I experienced a certain moment. I found the same experience in Zhou Tao’s videos Collect or After Reality. The videos offer something far more complicated than what I had experienced in reality, yet I can only use myself as a medium through which to describe these works. In this time-space that is not “either-or” but “both-and”, it allows us to create and enter with our own ways. In the “moments” that we have, time is never cut. Therefore, my experience may just set the “depth of field” for viewing Zhou’s videos. When “we” long to surpass the limited time of our existence, our experiences will start to interact with this world.

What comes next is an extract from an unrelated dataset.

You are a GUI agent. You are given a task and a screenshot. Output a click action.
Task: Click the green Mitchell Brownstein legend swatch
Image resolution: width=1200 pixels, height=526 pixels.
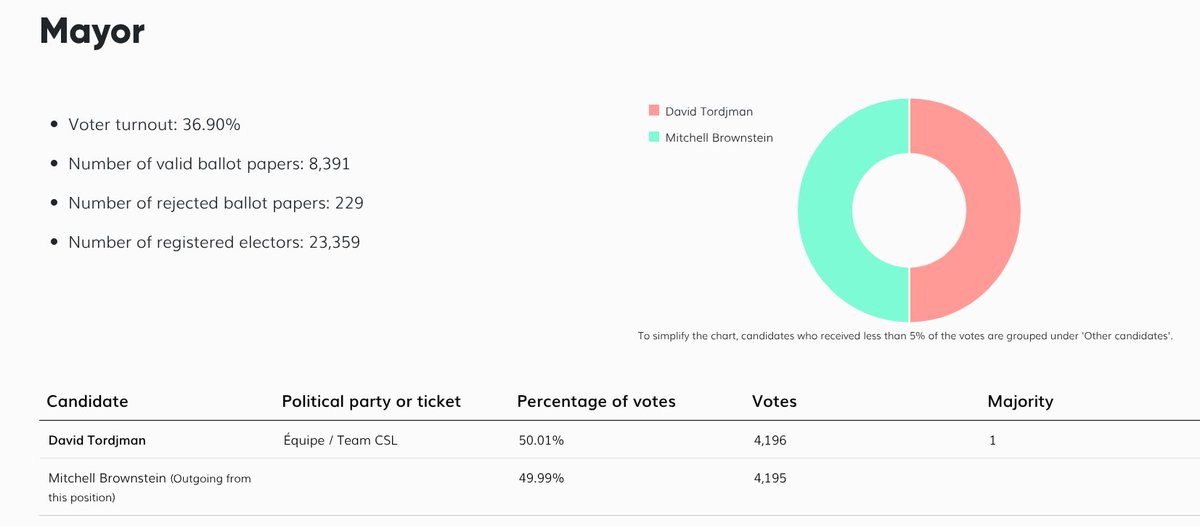(x=654, y=137)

We are travelling, not through images, but within a “volume of time”. It is only when the threads hidden within time link with our perceptions, at “that moment”, that existence can be revealed. This is why Zhou Tao does not perform (when you perform, you will be blocked by your own performance), but rather he moves. He moves, seemingly unaware of his own movements, as one “does not enter into communication with the outside world except unawares.”¹ He does so in order to throw himself to this vast field of the world, to follow the footsteps of fate, to wait, to urge for the “revealing” of an invisible existence. But to reveal is not the goal. To reveal, but what for? If revealing equals to intervening and distorting the “shelter” where “existence” hides, all it will reflect will merely be our own confusion and desire. After all, since existence is invisible and silenct, humans have to step forwards, transforming their own selves as the media with which to test its depth. Perhaps it is this “moment of unawares” that makes the elegance of human action possible.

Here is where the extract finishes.